## Set task
Reproduce word for word the lines of the listing below, beginning with the line that contains "How do I perform: Click" and continuing through the line that contains "Action: pyautogui.click(x=975, y=507)".

## Supplied information
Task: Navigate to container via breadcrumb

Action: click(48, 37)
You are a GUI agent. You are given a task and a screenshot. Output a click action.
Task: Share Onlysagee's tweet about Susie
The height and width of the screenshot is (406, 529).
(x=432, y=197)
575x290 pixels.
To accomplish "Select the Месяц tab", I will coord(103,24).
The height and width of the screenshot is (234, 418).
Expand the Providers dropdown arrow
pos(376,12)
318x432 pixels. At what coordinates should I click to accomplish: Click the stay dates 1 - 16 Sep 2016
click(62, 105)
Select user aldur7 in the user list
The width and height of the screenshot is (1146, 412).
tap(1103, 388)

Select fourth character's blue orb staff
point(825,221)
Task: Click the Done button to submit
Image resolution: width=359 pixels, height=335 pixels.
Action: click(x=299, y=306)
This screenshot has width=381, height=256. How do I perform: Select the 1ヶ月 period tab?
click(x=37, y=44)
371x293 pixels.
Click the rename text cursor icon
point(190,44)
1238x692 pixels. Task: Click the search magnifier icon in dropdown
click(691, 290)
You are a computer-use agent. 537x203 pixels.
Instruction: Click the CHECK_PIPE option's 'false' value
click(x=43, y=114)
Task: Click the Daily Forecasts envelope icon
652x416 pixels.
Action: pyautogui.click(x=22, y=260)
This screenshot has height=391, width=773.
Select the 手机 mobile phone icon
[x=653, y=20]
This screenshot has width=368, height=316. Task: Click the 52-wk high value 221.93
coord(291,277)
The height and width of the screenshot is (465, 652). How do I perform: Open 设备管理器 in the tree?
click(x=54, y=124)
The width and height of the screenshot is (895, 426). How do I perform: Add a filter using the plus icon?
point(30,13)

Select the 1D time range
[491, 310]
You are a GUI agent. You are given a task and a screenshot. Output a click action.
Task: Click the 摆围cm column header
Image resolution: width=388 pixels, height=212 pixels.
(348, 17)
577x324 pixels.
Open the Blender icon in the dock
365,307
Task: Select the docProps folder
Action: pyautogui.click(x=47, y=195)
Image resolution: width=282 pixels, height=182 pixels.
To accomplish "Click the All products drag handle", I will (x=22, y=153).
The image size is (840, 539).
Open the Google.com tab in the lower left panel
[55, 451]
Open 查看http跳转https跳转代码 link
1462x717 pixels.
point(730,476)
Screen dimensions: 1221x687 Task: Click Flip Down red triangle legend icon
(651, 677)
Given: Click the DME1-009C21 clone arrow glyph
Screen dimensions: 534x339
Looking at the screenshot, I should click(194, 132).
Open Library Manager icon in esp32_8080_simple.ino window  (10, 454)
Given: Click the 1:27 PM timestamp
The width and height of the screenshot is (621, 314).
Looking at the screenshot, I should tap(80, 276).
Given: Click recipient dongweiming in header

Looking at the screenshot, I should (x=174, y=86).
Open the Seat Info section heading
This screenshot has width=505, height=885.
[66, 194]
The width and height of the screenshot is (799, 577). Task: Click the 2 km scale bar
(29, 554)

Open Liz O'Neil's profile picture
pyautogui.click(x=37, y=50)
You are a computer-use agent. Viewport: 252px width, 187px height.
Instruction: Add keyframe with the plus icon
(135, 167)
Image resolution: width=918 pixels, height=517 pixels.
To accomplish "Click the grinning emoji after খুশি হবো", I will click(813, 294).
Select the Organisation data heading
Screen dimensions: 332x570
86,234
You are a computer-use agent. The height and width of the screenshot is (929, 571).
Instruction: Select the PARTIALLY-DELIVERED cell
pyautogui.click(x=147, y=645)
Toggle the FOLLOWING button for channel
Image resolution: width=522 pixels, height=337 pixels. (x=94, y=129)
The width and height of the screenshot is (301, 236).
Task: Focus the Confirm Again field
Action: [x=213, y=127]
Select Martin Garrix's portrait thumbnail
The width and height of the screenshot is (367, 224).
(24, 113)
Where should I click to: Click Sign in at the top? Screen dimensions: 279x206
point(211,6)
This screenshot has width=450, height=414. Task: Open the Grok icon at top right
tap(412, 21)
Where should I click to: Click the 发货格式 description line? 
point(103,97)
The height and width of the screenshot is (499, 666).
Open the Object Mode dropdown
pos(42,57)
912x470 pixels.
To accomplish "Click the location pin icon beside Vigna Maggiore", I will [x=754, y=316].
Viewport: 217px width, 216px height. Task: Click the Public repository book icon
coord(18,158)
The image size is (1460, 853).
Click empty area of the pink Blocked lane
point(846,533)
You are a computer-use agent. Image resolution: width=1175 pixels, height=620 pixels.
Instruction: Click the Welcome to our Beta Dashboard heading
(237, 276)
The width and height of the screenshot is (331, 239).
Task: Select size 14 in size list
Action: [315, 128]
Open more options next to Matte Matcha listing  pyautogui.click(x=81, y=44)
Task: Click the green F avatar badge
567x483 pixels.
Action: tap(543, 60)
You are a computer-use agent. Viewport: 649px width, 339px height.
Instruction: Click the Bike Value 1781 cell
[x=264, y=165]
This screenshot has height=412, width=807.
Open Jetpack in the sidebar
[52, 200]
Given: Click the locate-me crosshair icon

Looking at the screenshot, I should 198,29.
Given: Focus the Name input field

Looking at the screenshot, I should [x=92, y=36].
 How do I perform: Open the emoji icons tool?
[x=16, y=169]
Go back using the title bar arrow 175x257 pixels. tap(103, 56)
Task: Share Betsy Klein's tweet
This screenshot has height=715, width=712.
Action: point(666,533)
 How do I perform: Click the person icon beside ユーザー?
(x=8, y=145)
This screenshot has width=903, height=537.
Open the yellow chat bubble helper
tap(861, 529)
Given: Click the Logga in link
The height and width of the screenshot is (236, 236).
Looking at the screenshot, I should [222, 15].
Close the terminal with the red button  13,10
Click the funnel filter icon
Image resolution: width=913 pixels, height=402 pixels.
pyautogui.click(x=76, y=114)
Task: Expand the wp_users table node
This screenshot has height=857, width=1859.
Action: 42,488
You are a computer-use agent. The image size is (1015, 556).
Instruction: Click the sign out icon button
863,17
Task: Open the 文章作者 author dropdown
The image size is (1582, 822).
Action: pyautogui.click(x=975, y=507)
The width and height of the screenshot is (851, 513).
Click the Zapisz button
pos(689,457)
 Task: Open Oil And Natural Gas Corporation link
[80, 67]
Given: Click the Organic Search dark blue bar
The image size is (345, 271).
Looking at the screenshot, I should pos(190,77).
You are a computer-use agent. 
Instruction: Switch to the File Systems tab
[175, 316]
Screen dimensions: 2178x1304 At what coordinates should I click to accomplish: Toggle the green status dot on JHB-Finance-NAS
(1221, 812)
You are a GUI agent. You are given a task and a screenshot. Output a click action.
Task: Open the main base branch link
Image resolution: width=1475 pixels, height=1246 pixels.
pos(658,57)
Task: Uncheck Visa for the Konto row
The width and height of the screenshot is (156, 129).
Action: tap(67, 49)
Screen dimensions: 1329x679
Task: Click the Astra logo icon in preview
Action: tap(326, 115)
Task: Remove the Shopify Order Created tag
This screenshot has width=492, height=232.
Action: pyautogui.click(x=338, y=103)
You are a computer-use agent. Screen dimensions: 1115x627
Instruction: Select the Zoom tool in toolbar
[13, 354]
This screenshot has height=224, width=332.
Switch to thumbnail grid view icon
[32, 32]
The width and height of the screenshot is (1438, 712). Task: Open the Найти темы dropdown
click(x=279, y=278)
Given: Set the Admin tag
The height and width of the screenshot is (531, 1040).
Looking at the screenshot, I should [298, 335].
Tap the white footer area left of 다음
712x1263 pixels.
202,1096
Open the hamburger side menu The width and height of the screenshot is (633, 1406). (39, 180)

## Exercise response
 How do I perform: Click the person icon beside ユーザー?
(x=8, y=145)
This screenshot has width=903, height=537.
Open the yellow chat bubble helper
tap(861, 529)
Given: Click the Logga in link
The height and width of the screenshot is (236, 236).
Looking at the screenshot, I should [222, 15].
Close the terminal with the red button  13,10
Click the funnel filter icon
Image resolution: width=913 pixels, height=402 pixels.
pyautogui.click(x=76, y=114)
Task: Expand the wp_users table node
This screenshot has height=857, width=1859.
Action: 42,488
You are a computer-use agent. The image size is (1015, 556).
Instruction: Click the sign out icon button
863,17
Task: Open the 文章作者 author dropdown
The image size is (1582, 822).
Action: pyautogui.click(x=975, y=507)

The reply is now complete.